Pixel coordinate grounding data
========

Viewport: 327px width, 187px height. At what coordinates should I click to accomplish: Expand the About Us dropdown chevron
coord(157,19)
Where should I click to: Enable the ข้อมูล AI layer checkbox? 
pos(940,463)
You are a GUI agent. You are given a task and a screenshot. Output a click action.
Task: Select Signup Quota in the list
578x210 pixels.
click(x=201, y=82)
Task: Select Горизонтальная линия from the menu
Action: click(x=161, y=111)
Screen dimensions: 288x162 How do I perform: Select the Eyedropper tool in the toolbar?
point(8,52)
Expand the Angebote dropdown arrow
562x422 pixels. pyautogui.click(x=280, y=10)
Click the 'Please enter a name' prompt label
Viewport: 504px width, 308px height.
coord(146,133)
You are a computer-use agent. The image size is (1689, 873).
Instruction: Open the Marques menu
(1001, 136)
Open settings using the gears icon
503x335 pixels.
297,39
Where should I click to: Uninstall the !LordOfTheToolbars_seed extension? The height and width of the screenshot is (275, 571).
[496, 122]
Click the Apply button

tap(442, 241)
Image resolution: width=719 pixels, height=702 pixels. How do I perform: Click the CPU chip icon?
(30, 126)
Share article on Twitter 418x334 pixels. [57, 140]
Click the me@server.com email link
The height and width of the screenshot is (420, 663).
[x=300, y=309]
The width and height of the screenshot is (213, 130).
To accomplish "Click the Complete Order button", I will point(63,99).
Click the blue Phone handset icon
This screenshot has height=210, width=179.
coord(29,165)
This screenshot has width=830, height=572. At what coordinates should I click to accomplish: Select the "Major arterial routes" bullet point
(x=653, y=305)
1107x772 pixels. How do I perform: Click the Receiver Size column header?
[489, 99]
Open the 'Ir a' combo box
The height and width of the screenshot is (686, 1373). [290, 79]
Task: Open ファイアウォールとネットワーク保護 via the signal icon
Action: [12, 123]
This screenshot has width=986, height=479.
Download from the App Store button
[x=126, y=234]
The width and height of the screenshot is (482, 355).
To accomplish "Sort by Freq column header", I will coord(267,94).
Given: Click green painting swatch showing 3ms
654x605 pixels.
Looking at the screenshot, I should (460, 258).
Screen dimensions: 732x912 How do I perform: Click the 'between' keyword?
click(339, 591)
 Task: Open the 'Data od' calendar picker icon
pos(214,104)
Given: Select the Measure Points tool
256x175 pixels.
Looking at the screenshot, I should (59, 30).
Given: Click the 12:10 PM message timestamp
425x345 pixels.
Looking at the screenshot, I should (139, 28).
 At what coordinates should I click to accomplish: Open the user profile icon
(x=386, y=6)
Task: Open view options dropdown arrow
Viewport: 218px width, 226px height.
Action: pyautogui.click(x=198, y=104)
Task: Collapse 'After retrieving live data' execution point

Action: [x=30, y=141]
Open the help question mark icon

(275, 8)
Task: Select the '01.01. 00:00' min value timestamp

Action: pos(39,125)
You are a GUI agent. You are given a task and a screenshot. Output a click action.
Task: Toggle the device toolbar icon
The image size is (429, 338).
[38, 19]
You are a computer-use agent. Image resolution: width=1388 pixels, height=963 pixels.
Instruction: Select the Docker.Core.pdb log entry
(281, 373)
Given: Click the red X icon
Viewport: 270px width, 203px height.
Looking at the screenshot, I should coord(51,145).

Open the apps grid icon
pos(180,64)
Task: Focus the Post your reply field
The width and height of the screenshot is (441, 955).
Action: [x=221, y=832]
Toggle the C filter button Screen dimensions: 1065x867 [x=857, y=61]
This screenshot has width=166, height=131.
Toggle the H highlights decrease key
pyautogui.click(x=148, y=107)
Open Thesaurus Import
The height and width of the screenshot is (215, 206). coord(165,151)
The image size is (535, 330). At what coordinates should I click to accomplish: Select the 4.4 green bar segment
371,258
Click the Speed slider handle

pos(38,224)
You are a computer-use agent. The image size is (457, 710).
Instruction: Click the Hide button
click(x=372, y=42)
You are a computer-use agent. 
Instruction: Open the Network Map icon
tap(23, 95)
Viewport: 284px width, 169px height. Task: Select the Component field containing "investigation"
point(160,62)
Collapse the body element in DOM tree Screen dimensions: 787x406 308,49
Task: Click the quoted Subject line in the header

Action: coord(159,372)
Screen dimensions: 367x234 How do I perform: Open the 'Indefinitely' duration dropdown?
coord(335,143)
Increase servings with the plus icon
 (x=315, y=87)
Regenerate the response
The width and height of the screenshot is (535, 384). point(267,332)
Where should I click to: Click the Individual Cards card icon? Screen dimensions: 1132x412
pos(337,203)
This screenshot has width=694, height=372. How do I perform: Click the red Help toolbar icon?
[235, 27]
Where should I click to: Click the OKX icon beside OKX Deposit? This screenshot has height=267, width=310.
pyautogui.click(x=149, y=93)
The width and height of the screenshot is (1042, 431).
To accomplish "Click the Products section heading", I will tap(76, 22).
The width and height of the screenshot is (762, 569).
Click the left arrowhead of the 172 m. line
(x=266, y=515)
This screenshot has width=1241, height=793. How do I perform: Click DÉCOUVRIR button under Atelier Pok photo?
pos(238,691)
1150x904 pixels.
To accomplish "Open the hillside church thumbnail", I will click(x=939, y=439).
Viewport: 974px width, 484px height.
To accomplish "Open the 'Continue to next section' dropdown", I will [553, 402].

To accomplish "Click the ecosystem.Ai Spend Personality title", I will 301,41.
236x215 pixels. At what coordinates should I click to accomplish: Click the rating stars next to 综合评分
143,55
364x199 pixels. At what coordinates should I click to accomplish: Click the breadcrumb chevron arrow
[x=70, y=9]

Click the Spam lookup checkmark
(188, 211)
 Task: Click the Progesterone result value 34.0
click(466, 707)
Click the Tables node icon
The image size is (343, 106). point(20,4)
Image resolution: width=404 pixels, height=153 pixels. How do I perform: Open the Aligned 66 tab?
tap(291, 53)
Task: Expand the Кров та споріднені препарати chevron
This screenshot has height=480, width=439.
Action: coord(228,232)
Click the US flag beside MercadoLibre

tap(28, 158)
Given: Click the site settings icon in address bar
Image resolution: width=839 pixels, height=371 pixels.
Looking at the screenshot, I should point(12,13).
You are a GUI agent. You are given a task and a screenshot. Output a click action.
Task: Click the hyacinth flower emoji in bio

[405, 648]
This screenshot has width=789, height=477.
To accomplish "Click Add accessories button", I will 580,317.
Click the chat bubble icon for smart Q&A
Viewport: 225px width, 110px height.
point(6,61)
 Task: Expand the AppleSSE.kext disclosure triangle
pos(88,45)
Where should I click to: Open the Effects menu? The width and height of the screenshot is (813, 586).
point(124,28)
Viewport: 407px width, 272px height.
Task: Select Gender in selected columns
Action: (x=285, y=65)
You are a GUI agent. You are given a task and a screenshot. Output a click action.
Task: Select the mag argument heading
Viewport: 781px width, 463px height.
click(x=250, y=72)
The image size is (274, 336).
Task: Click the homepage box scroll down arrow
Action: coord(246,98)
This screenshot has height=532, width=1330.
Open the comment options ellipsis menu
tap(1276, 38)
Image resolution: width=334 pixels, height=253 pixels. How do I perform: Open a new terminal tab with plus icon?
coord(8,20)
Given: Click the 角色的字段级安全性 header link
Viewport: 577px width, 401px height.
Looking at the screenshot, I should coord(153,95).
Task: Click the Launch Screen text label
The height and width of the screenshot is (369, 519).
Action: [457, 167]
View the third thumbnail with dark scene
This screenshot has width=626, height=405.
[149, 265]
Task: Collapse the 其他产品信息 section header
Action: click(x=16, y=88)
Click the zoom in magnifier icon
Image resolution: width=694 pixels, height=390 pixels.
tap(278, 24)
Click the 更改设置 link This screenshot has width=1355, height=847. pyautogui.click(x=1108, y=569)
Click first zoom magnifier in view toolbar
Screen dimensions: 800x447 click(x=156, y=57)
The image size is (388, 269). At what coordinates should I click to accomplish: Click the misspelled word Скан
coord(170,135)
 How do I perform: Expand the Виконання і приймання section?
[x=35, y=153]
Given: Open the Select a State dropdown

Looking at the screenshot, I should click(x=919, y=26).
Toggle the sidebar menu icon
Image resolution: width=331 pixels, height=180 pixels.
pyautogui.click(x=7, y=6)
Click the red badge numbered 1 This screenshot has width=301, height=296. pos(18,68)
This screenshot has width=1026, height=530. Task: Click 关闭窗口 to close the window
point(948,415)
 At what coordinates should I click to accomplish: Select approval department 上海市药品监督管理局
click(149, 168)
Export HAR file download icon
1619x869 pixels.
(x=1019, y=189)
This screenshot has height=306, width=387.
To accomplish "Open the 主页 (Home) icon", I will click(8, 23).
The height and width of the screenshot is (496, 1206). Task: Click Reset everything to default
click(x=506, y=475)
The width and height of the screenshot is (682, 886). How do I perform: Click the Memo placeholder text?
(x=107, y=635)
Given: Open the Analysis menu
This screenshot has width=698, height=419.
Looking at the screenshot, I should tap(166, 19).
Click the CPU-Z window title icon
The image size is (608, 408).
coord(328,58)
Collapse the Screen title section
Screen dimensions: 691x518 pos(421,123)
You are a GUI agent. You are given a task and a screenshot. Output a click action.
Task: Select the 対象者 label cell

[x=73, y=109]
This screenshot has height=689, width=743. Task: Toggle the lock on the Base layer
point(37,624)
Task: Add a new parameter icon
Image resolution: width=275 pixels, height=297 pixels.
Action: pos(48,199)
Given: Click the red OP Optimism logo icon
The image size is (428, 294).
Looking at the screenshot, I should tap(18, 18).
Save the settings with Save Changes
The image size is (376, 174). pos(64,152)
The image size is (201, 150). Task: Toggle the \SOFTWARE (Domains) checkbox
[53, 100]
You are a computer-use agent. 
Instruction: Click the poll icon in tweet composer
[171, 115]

========

→ What you are asked to do: Retype exactly the lines of the data above that fall between the line with "Viewport: 577px width, 401px height." and the line with "Click the 更改设置", inclusive, and add nothing.

→ Task result:
Viewport: 577px width, 401px height.
Looking at the screenshot, I should coord(153,95).
Task: Click the Launch Screen text label
The height and width of the screenshot is (369, 519).
Action: [457, 167]
View the third thumbnail with dark scene
This screenshot has width=626, height=405.
[149, 265]
Task: Collapse the 其他产品信息 section header
Action: click(x=16, y=88)
Click the zoom in magnifier icon
Image resolution: width=694 pixels, height=390 pixels.
tap(278, 24)
Click the 更改设置 link This screenshot has width=1355, height=847. pyautogui.click(x=1108, y=569)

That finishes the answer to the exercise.